DuPont’s overall sales advanced 9.5 percent in the quarter to $5.86 billion from $5.35 billion a year ago.
Investors traded shares of the firm up 27 cents, or 0.7 percent, to close at $38.73 on the New York Stock Exchange Tuesday. The Blue Chip stock contributed to the Dow Jones Industrial Average’s 99.28 point, or 1.2 percent, ascent to 8,088.84.
For 2002, DTI’s aftertax operating profits of $72 million compared with the previous year’s loss of $340 million. Results include charges of $100 million related to separation costs for about 2,000 employees, $43 million for facility shutdowns and $29 million to withdraw from a polyester joint venture in China.
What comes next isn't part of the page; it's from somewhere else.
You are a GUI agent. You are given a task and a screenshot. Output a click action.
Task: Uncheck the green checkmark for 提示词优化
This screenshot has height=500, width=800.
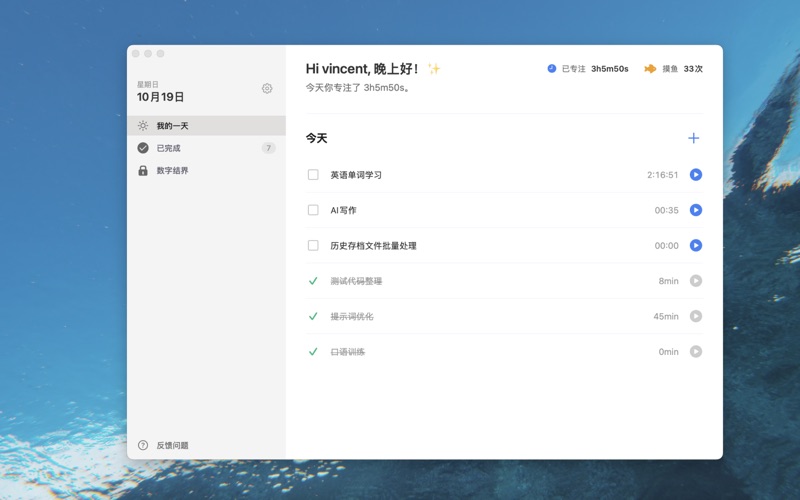(x=313, y=316)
Offsetting these charges was a $19 million gain from a favorable litigation settlement associated with the exit of a nylon joint venture in China.
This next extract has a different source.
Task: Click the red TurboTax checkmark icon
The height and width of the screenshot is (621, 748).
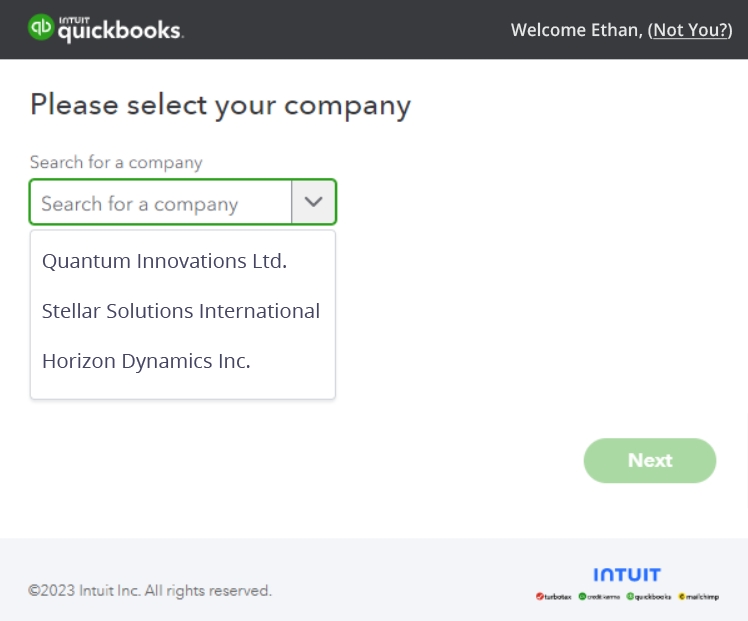Action: (x=540, y=596)
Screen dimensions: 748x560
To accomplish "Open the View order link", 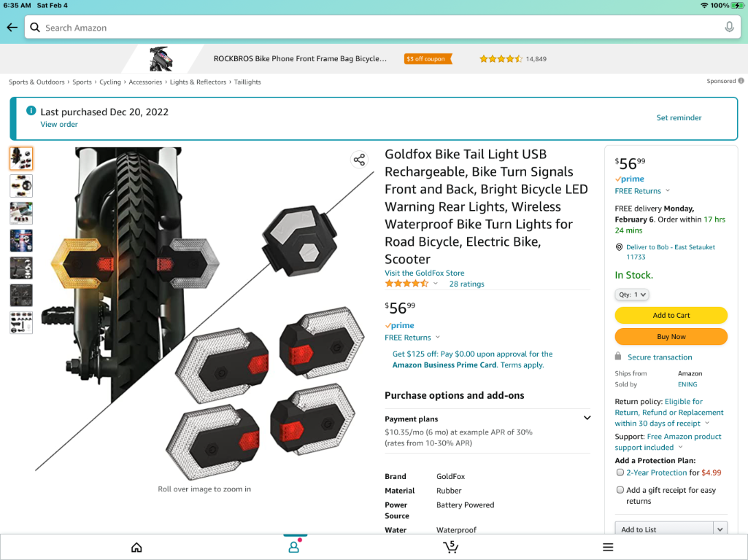I will pyautogui.click(x=58, y=125).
Before special items, the unit’s aftertax operating income bounded up 208.6 percent to $216 million from $70 million. Sales for the division dipped 3.1 percent over the 12 months to $6.28 billion from $6.48 billion in 2001.
Overall, DuPont’s net losses in 2002 were $1.1 billion, or $1.11 a diluted share. This compared with earnings of $4.34 billion, or $4.16, in 2001. Before special items, DuPont’s diluted EPS rose to $2 for the year from $1.19.
“Barring war or economic disruptions,” Gualtieri said DuPont in the new year should post earnings per share on par with the 55 cents it pulled in a year ago, before special items.
Also playing into the DuPont’s 2003 results will be the negative impact of pension and other post-retirement expenses, which aren’t recorded as cash and will reduce earnings for the year by 34 to 39 cents a share. However, the DuPont’s income tax rate is estimated at 30 percent, down from the average actual base rate of 31.4 percent for the 1999-2001 period, thanks to a number of initiatives to improve the firm’s tax position.